Musical Director:  James Young

Set Design:  James Perkins

Rosemary Branch Theatre

18 December 2009 – 10 January 2010







ary Couzens

A review by Chad Armitstead for EXTRA! EXTRA!


‘What was Mr. Whittington’s first name?  Whatever it is, I can’t stop thinking about him.’

The Charles Court Opera does panto like no one else.  I was a sceptic when I heard their Dick Whittington would be part operatic.  Visions of children sleeping, as fat men push unintelligible passion through their throats sprang like Christmas nightmares to my mind.  I’m not averse to opera, but children certainly aren’t begging Santa for English National Opera tickets in their stockings.  Charles Court Opera may change that.

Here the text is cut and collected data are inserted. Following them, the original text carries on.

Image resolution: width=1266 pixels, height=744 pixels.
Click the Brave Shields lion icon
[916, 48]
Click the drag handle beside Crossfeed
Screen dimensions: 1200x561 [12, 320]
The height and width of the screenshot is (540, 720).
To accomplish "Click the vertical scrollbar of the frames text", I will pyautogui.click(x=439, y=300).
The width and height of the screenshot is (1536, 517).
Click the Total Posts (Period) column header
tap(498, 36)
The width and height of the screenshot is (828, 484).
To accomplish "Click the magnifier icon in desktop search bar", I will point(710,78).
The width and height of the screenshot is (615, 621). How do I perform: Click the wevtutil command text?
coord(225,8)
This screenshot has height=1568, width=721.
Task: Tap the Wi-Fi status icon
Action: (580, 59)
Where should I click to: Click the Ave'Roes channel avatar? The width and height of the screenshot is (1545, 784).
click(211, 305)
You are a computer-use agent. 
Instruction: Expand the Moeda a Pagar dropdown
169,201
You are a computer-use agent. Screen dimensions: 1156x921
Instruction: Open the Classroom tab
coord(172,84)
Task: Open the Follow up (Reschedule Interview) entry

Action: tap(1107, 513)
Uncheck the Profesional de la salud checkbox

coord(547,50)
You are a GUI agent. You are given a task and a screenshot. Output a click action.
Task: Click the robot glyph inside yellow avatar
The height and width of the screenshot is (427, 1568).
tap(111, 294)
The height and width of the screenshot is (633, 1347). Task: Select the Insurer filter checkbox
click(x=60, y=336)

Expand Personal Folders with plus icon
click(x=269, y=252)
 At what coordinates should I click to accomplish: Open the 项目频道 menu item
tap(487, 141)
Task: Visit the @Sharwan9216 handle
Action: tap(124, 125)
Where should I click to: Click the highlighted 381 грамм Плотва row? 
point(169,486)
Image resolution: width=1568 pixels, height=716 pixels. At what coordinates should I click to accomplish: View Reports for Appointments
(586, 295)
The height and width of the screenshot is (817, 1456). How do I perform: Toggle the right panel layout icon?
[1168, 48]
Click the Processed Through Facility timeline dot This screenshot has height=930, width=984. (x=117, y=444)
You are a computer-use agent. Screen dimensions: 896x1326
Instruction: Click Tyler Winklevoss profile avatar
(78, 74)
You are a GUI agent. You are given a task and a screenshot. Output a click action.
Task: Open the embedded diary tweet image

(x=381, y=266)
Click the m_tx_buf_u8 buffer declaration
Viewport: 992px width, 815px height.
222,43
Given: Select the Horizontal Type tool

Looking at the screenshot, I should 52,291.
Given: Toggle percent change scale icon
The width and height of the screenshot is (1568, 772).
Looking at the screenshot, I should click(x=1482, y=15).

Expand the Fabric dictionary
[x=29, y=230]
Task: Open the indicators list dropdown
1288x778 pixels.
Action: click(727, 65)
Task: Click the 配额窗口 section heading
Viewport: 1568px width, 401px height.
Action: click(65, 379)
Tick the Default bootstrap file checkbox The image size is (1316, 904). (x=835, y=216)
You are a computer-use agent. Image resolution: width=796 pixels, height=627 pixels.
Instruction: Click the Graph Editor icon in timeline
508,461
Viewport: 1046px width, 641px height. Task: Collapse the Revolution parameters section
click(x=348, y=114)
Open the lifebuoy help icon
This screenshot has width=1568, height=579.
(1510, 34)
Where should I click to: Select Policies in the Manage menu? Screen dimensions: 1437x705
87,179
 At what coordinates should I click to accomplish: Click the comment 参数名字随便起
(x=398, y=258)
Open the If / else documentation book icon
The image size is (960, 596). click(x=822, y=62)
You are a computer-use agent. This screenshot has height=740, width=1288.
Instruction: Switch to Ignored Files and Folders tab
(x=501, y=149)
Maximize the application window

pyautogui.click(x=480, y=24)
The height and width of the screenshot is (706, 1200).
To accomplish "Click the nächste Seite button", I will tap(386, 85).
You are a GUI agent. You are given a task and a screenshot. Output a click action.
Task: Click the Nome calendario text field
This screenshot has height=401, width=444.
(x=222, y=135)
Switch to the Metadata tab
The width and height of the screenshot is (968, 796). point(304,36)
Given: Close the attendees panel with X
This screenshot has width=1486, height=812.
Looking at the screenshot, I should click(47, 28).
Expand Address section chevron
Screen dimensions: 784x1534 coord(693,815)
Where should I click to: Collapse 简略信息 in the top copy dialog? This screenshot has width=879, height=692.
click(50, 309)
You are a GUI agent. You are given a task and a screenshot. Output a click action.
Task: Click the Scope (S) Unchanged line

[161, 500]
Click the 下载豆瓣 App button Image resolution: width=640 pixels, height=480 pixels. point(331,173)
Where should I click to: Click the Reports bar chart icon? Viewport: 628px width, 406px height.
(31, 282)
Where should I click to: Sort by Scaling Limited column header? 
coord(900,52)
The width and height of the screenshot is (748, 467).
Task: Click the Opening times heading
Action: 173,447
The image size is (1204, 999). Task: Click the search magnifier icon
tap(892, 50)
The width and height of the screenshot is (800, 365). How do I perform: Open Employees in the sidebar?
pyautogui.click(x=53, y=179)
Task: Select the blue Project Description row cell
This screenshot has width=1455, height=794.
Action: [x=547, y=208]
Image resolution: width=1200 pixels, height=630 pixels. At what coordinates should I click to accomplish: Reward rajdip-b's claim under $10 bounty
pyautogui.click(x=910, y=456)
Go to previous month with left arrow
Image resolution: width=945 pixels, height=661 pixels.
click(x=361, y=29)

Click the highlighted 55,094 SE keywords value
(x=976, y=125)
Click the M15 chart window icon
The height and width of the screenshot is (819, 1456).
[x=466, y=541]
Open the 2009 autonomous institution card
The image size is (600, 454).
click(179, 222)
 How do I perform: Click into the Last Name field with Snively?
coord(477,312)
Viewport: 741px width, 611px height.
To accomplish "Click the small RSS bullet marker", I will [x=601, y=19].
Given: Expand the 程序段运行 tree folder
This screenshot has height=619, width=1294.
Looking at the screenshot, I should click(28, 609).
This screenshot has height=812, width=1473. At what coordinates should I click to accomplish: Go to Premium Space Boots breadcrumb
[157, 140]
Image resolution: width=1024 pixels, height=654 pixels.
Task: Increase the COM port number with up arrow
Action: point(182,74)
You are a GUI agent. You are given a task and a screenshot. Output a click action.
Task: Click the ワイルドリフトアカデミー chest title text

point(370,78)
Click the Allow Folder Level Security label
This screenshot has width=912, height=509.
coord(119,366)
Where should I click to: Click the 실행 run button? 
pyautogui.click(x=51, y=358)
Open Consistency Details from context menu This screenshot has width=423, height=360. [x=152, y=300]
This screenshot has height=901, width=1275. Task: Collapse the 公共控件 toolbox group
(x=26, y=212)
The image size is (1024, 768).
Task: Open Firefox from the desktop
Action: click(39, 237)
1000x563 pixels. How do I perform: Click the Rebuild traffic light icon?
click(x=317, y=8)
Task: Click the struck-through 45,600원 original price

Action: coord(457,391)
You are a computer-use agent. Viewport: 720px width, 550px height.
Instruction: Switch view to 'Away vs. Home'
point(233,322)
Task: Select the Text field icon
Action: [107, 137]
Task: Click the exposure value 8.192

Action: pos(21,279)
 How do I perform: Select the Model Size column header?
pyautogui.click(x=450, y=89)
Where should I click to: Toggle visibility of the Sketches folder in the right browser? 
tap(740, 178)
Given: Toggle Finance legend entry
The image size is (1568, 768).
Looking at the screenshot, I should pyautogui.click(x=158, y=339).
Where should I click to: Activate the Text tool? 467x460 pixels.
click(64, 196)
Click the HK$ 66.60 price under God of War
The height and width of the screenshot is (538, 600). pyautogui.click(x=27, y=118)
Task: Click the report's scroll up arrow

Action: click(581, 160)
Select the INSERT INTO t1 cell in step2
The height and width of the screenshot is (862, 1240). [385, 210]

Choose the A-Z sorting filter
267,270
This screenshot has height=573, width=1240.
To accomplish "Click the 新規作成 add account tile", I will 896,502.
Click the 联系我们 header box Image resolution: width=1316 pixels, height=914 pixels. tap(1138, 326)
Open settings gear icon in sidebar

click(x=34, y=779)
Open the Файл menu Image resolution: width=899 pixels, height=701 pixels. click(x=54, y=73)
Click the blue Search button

The CCO’s Dick Whittington has as its villain a rat, what else?  King Rat, no less.  Alderman Fitzwarren has hired Idle Jack, the son of his cook Dolly Dumpling (the show’s drag dame), as an assistant in his shop.  Despite the hint in his name, Alderman Fitzwarren is then surprised when Idle Jack turns out to be lazy.  Fitzwarren demotes Jack, making him Dolly’s assistant in the kitchen.  Enter Dick (Whittington).  Fitzwarren hires the recently-arrived-in-London boy and his cat as assistant and resident rat exterminator, respectively.  Dick’s rise from shop assistant to Mayor of London is begun.  But King Rat has other ideas.  He frames Dick for a crime he doesn’t commit.  Fitzwarren fires Dick then sets off to sell ineffective rat poison to the Sultan of Morocco.

That all sounds reasonable enough, right?

Director John Savournin and his CCO bring their insane brand of “ultra panto” back to the Rosemary Branch Theatre this year.  The ultra cosy environs of the Rosie make their show inescapably engaging.  I left with the warm, overwhelming sense that I had just spent an evening laughing at the pub with my closest friends.  Such is the charm of the cast.

Savournin straps on the falsies to bring Dolly Dumpling to iridescent life—somehow both droopy and flamboyant.  His masculine matron keeps the eye-watering comedy from becoming self-indulgent.  Savournin brings the cast and audience back down to Earth, marshalling the show forward when the deliciously daft jokes threaten to stop it.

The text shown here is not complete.